Dataset rows:
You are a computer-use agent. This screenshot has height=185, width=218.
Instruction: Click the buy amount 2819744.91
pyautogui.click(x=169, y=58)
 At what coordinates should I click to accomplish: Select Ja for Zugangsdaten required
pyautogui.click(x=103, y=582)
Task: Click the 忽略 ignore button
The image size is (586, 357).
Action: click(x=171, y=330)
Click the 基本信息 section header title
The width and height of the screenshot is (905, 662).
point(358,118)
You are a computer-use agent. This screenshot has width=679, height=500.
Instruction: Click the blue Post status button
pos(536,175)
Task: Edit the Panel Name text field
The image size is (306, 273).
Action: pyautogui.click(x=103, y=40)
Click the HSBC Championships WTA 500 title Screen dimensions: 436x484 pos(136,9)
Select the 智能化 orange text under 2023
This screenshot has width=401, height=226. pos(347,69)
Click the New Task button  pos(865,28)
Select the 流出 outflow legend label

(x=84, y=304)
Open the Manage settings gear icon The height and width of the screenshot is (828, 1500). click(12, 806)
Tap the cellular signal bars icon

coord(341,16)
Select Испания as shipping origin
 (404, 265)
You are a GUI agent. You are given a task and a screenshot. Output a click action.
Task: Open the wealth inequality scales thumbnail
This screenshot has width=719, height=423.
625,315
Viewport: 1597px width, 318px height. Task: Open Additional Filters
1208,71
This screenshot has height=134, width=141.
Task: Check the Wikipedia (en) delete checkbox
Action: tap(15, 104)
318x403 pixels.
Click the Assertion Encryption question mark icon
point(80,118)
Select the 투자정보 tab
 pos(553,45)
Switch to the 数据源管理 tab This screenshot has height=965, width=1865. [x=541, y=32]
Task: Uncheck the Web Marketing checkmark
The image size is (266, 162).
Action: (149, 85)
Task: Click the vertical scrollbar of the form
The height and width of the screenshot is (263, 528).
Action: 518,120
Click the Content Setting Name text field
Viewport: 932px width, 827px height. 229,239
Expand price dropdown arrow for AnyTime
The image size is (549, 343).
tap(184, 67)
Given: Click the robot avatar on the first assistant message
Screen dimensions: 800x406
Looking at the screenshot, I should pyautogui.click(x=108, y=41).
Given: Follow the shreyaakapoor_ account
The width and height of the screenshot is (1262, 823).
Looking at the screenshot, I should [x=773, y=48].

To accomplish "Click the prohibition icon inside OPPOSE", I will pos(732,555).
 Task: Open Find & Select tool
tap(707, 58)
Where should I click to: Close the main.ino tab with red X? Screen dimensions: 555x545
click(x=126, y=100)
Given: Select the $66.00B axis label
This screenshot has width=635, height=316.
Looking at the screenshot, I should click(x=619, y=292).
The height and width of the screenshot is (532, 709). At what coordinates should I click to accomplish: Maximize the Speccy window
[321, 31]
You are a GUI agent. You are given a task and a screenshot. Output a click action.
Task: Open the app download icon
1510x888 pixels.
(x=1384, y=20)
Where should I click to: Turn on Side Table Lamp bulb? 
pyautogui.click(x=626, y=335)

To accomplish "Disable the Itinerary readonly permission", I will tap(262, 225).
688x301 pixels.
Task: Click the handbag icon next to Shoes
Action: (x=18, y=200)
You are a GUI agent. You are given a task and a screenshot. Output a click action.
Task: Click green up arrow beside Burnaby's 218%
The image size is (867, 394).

# [Task directions]
Rewrite the data above as a Markdown table with the columns "Row" and "Text", numbering each line in order and leaving out blank lines.

# [Solution to this problem]
| Row | Text |
|---|---|
| 1 | You are a computer-use agent. This screenshot has height=185, width=218. |
| 2 | Instruction: Click the buy amount 2819744.91 |
| 3 | pyautogui.click(x=169, y=58) |
| 4 |  At what coordinates should I click to accomplish: Select Ja for Zugangsdaten required |
| 5 | pyautogui.click(x=103, y=582) |
| 6 | Task: Click the 忽略 ignore button |
| 7 | The image size is (586, 357). |
| 8 | Action: click(x=171, y=330) |
| 9 | Click the 基本信息 section header title |
| 10 | The width and height of the screenshot is (905, 662). |
| 11 | point(358,118) |
| 12 | You are a computer-use agent. This screenshot has width=679, height=500. |
| 13 | Instruction: Click the blue Post status button |
| 14 | pos(536,175) |
| 15 | Task: Edit the Panel Name text field |
| 16 | The image size is (306, 273). |
| 17 | Action: pyautogui.click(x=103, y=40) |
| 18 | Click the HSBC Championships WTA 500 title Screen dimensions: 436x484 pos(136,9) |
| 19 | Select the 智能化 orange text under 2023 |
| 20 | This screenshot has width=401, height=226. pos(347,69) |
| 21 | Click the New Task button  pos(865,28) |
| 22 | Select the 流出 outflow legend label |
| 23 | (x=84, y=304) |
| 24 | Open the Manage settings gear icon The height and width of the screenshot is (828, 1500). click(12, 806) |
| 25 | Tap the cellular signal bars icon |
| 26 | coord(341,16) |
| 27 | Select Испания as shipping origin |
| 28 |  (404, 265) |
| 29 | You are a GUI agent. You are given a task and a screenshot. Output a click action. |
| 30 | Task: Open the wealth inequality scales thumbnail |
| 31 | This screenshot has width=719, height=423. |
| 32 | 625,315 |
| 33 | Viewport: 1597px width, 318px height. Task: Open Additional Filters |
| 34 | 1208,71 |
| 35 | This screenshot has height=134, width=141. |
| 36 | Task: Check the Wikipedia (en) delete checkbox |
| 37 | Action: tap(15, 104) |
| 38 | 318x403 pixels. |
| 39 | Click the Assertion Encryption question mark icon |
| 40 | point(80,118) |
| 41 | Select the 투자정보 tab |
| 42 |  pos(553,45) |
| 43 | Switch to the 数据源管理 tab This screenshot has height=965, width=1865. [x=541, y=32] |
| 44 | Task: Uncheck the Web Marketing checkmark |
| 45 | The image size is (266, 162). |
| 46 | Action: (149, 85) |
| 47 | Task: Click the vertical scrollbar of the form |
| 48 | The height and width of the screenshot is (263, 528). |
| 49 | Action: 518,120 |
| 50 | Click the Content Setting Name text field |
| 51 | Viewport: 932px width, 827px height. 229,239 |
| 52 | Expand price dropdown arrow for AnyTime |
| 53 | The image size is (549, 343). |
| 54 | tap(184, 67) |
| 55 | Given: Click the robot avatar on the first assistant message |
| 56 | Screen dimensions: 800x406 |
| 57 | Looking at the screenshot, I should pyautogui.click(x=108, y=41). |
| 58 | Given: Follow the shreyaakapoor_ account |
| 59 | The width and height of the screenshot is (1262, 823). |
| 60 | Looking at the screenshot, I should [x=773, y=48]. |
| 61 | To accomplish "Click the prohibition icon inside OPPOSE", I will pos(732,555). |
| 62 |  Task: Open Find & Select tool |
| 63 | tap(707, 58) |
| 64 | Where should I click to: Close the main.ino tab with red X? Screen dimensions: 555x545 |
| 65 | click(x=126, y=100) |
| 66 | Given: Select the $66.00B axis label |
| 67 | This screenshot has width=635, height=316. |
| 68 | Looking at the screenshot, I should click(x=619, y=292). |
| 69 | The height and width of the screenshot is (532, 709). At what coordinates should I click to accomplish: Maximize the Speccy window |
| 70 | [321, 31] |
| 71 | You are a GUI agent. You are given a task and a screenshot. Output a click action. |
| 72 | Task: Open the app download icon |
| 73 | 1510x888 pixels. |
| 74 | (x=1384, y=20) |
| 75 | Where should I click to: Turn on Side Table Lamp bulb?  |
| 76 | pyautogui.click(x=626, y=335) |
| 77 | To accomplish "Disable the Itinerary readonly permission", I will tap(262, 225). |
| 78 | 688x301 pixels. |
| 79 | Task: Click the handbag icon next to Shoes |
| 80 | Action: (x=18, y=200) |
| 81 | You are a GUI agent. You are given a task and a screenshot. Output a click action. |
| 82 | Task: Click green up arrow beside Burnaby's 218% |
| 83 | The image size is (867, 394). |